There's yet another way that "payback" can be misused as a way to evaluate energy projects. This is the result of looking at facility components one at a time, as opposed to a complete system.
To illustrate this, consider a simple portfolio of facility improvement opportunities. In this case, it's a boiler replacement and an insulation upgrade. These are presented as completely independent proposals:Click on image to enlarge.
Now consider three different scenarios for implementation. See the synopsis beneath each scenario, shown below: Click on image to enlarge.

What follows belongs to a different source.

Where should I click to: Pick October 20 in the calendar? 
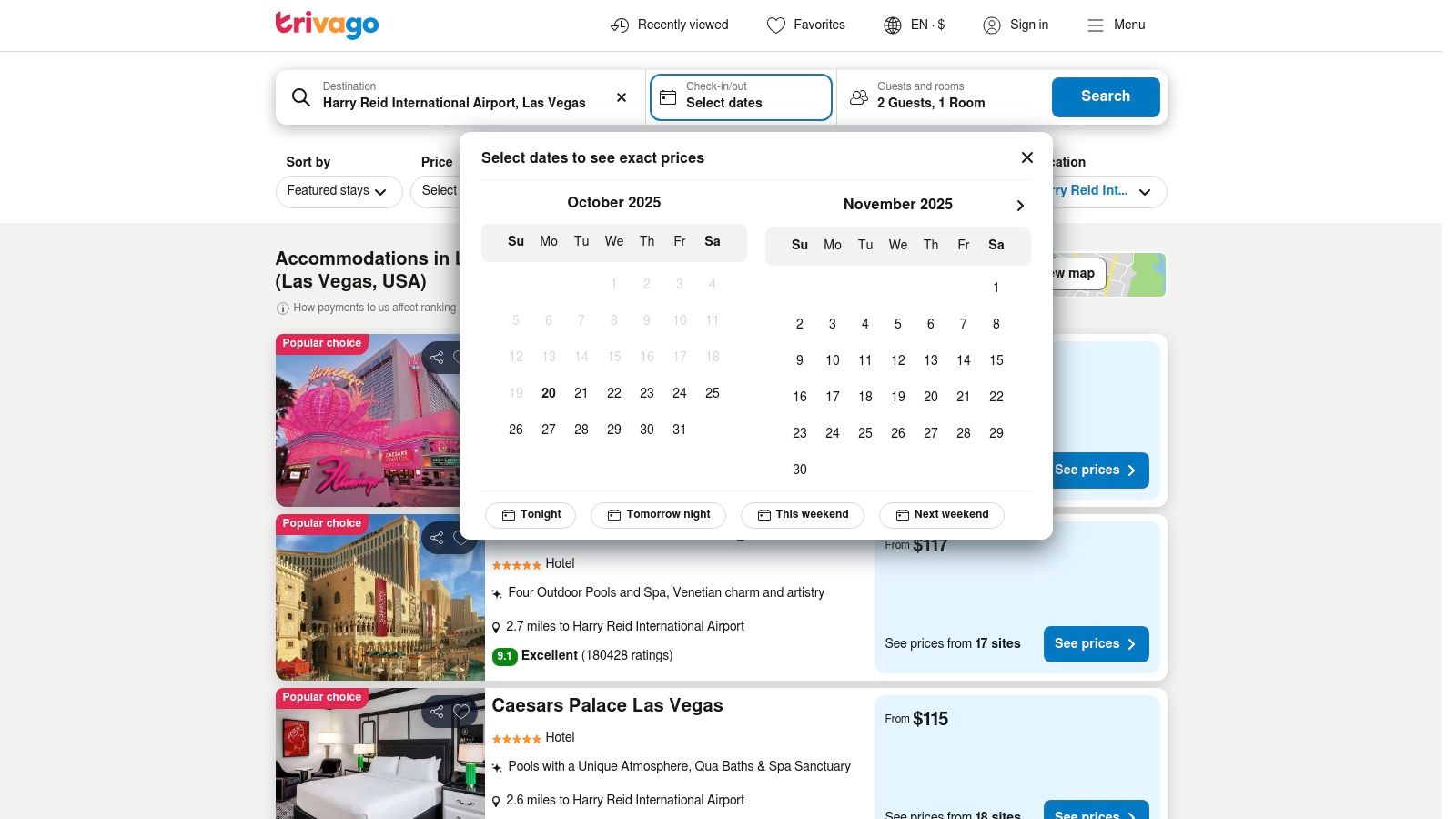[x=549, y=393]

SCENARIO 1 SYNOPSIS: Management entertains two separte energy project proposals. One vendor focuses on insulation, and nothing else. Another vendor focuses on a boiler upgrade, and nothing else. Management reviews the two vendor recommendations, side-by-side. Management has a five-year payback hurdle (the project must pay for itself in five years or less, or they won't accept it). Management accepts the insulation upgrade because it is the more attractive of the two options. The boiler upgrade is rejected. The facility lowers its annual energy expense to $910,000.Click on image to enlarge.

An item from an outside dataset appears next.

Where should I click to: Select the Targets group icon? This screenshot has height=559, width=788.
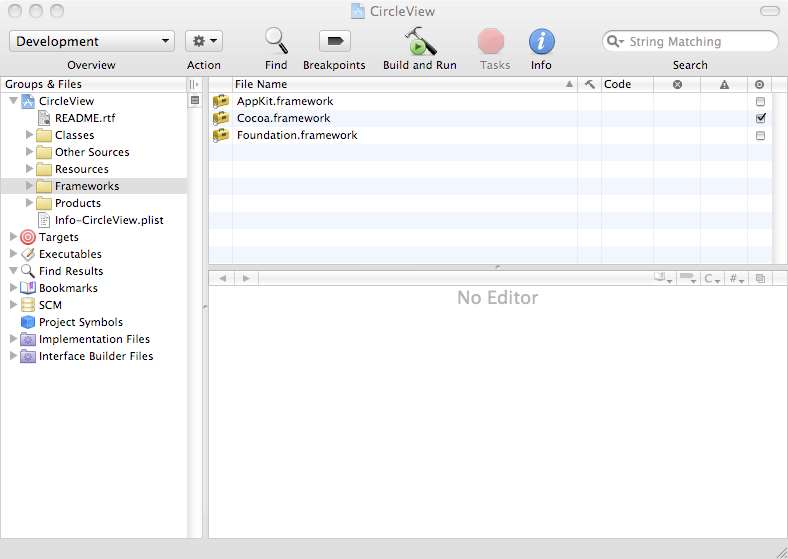[28, 237]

SCENARIO 2 SYNOPSIS: Management pursues the insulation improvement first, for the same reason as above. Then a year later, they pull the old boiler replacement proposal off the shelf. They use the boiler vendor's original specs-- which predated the insulation upgrade-- to calculate the payback on boiler replacement. No one thought to downsize the boiler specs, which is now possible because proper insulation ensures less thermal loss, so less steam production is needed. After insulation improvements, annual energy expenses are $910,000. By using unadjusted boiler specs, management calculates that the boiler project would now pay for itself in 5.5 years. This does not meet the 5.0 year hurdle, so the boiler proposal is rejected. Management also rejects the opportunity to further reduce its energy expense.Click on image to enlarge.

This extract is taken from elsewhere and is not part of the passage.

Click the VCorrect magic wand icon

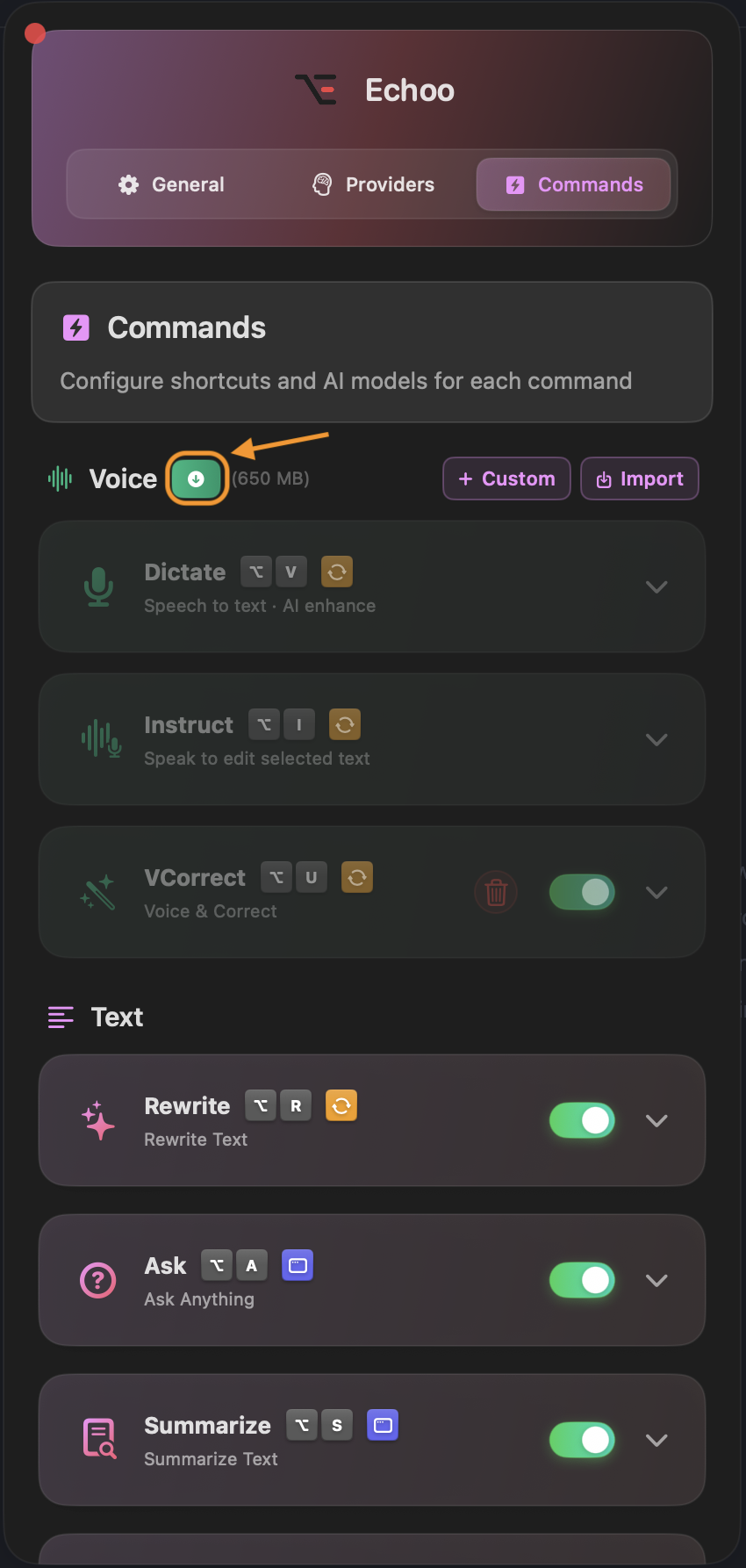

SCENARIO 3 SYNOPSIS: Management pursues the insulation improvement first, for the same reasons as above. However, this time, energy use is re-evaluated after the insulation improvement. The new audit finds that the existing steam demand can be met with a smaller boiler capacity. This is because insulation ensures that less steam output is lost to waste. Accordingly, the investment in boiler capacity can be scaled down. This time, because the smaller boiler requires less capital investment, the project yields a 4.8-year payback, beating the 5.0-year investment hurdle. Management accepts the project and effectively reduces its annual energy expenditure to $750,000.
Take-away lessons: Energy performance is a function of interaction among components. Payback results for system-wide improvements is not the same as the "sum" of payback on components. Acquire complete system energy evaluations, if at all possible.